After exploring the survival effect of local treatment in the LM and EM groups, we found that local treatment has significant survival benefits for patients in the LM group (HR:0.60,95%CI:0.41–0.88, P = 0.009), but it did not improve the survival of patients in the EM group (HR:0.84, 95%CI:0.61–1.15, P = 0.269). Our results show that patients with advanced metastatic NPC can benefit from local treatment, but local treatment for patients with early metastasis cannot effectively improve their survival, which may help guide clinical treatment.

Additionally, our study also found a correlation between the timing and target organs of metastasis for the first time. The chi-squared test indicated that liver and bone metastasis was more common in EM group, while lung metastasis mainly occurred in the LM group, which may be related to the early response of specific organs to chemotactic signals [23]. The prognosis of patients with liver metastasis is poor, which is consistent with the results of our multivariate analysis. Therefore, the target organs can also be considered as factors in the prognosis of patients with early metastasis.

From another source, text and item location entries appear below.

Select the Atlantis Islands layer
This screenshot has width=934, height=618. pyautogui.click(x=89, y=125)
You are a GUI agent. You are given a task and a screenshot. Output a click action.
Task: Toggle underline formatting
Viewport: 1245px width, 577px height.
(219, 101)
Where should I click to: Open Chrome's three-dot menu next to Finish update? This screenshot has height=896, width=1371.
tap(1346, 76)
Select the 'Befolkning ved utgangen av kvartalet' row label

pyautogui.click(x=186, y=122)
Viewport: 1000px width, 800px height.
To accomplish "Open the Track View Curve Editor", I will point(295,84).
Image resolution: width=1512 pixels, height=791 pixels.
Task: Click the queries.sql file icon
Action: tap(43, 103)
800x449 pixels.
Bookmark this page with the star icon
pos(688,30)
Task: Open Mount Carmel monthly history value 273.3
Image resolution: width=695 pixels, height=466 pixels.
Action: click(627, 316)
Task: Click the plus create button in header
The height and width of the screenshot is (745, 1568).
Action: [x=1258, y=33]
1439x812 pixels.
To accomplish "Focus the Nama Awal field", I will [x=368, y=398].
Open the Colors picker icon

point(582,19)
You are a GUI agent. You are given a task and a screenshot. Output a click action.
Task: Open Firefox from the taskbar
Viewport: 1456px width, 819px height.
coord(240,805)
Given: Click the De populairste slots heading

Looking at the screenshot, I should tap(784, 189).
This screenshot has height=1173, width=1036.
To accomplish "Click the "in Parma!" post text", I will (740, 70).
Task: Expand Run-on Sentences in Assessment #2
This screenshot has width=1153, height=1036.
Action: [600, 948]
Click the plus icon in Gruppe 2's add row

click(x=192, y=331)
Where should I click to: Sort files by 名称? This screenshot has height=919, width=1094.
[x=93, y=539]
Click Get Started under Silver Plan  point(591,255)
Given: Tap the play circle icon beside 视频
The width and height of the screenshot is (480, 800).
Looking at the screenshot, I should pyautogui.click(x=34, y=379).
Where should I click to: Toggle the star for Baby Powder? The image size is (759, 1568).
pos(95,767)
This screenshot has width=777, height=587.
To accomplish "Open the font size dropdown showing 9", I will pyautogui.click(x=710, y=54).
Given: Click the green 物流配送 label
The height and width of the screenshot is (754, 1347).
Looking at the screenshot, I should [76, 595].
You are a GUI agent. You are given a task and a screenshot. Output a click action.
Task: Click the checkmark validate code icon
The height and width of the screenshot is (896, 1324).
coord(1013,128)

With the increasingly better prognosis of NPC in recent years, clinicians are more strongly advocating the screening of patients who can be effectively treated for metastatic tumors, in order to achieve the goal of long-term survival instead of merely palliative local treatment. Screening the population that can benefit most from local treatment based on the time to metastasis can provide a new strategy for clinical individualized treatment. Our results provide a theoretical basis for screening patients with metastatic NPC after radical radiotherapy who can benefit from local treatment of the metastasis. Although our study yielded some novel results, certain limitations should be noted. Firstly, this is a retrospective single-center study, which has inherent biases. There is heterogeneity in the local treatment methods and metastatic target organs within the group. Due to the low incidence of metastatic NPC, it is difficult to analyze subgroups stratified by treatment methods and metastatic target organs. Secondly, information on the presence of EBV DNA in tumor cells has only become available in recent years, and could not be evaluated in this study.

In conclusion, the time to metastasis after radical radiotherapy affected the prognosis of NPC patients, and local treatment was an independent protective factor in late metastatic NPC patients. In the future, a well-designed, multicenter, prospective randomized design combined with biomarker assessment is needed to verify this conclusion.